* [Data to examine]

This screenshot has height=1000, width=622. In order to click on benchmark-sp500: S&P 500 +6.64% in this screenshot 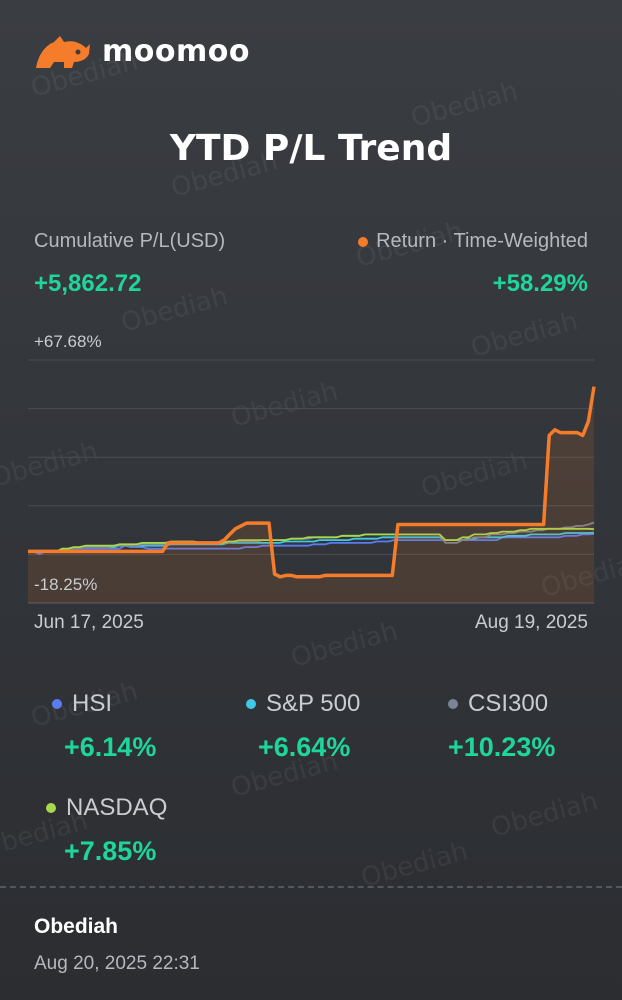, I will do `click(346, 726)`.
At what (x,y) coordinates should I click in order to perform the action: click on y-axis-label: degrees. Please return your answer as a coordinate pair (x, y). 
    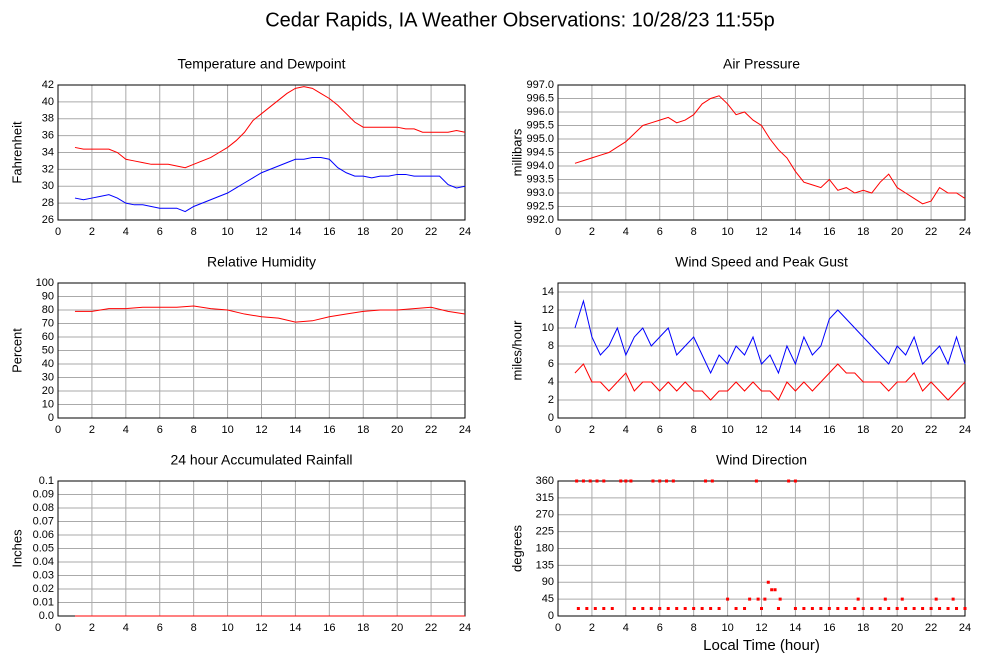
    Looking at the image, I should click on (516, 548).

---

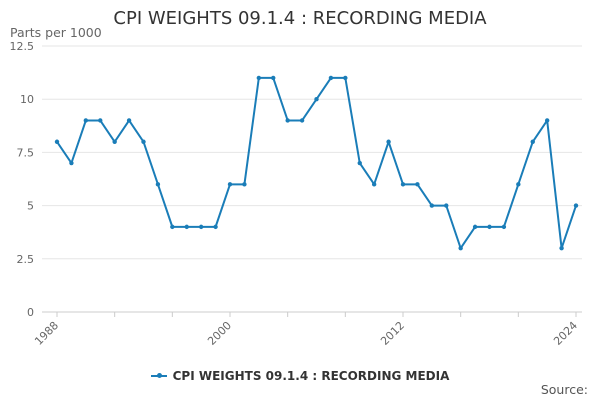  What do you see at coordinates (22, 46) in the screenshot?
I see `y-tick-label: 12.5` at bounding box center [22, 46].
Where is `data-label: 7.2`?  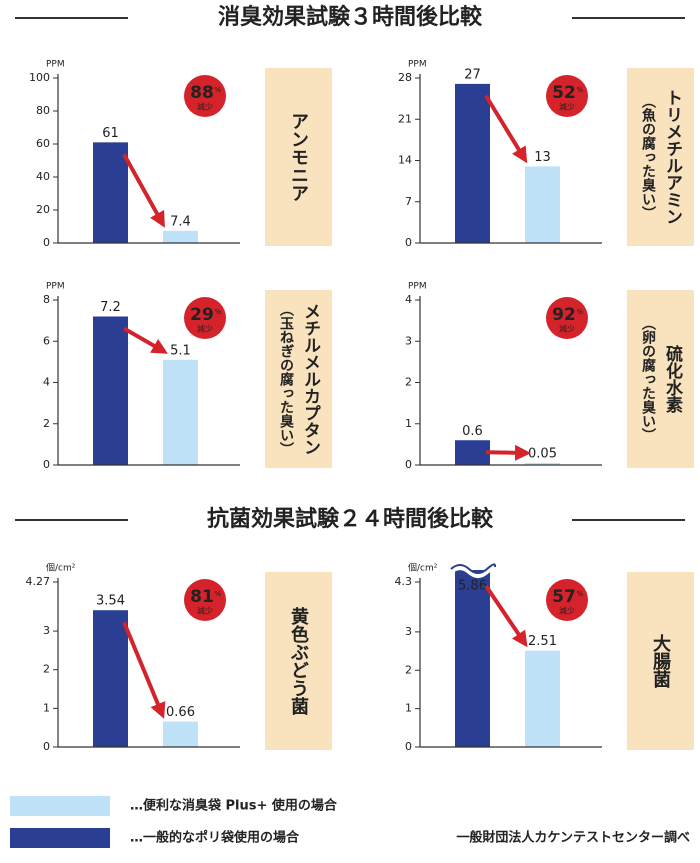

* [Aim of the task] Rewrite the material starting at the line containing "At what (x,y)" and ending at the line containing "Looking at the", with "degrees" changed to "percent" and everything else unchanged. Leave the pictures out.

* [Result of the exercise]
At what (x,y) coordinates should I click in order to perform the action: click on y-axis-label: percent. Please return your answer as a coordinate pair (x, y). 
    Looking at the image, I should click on (516, 548).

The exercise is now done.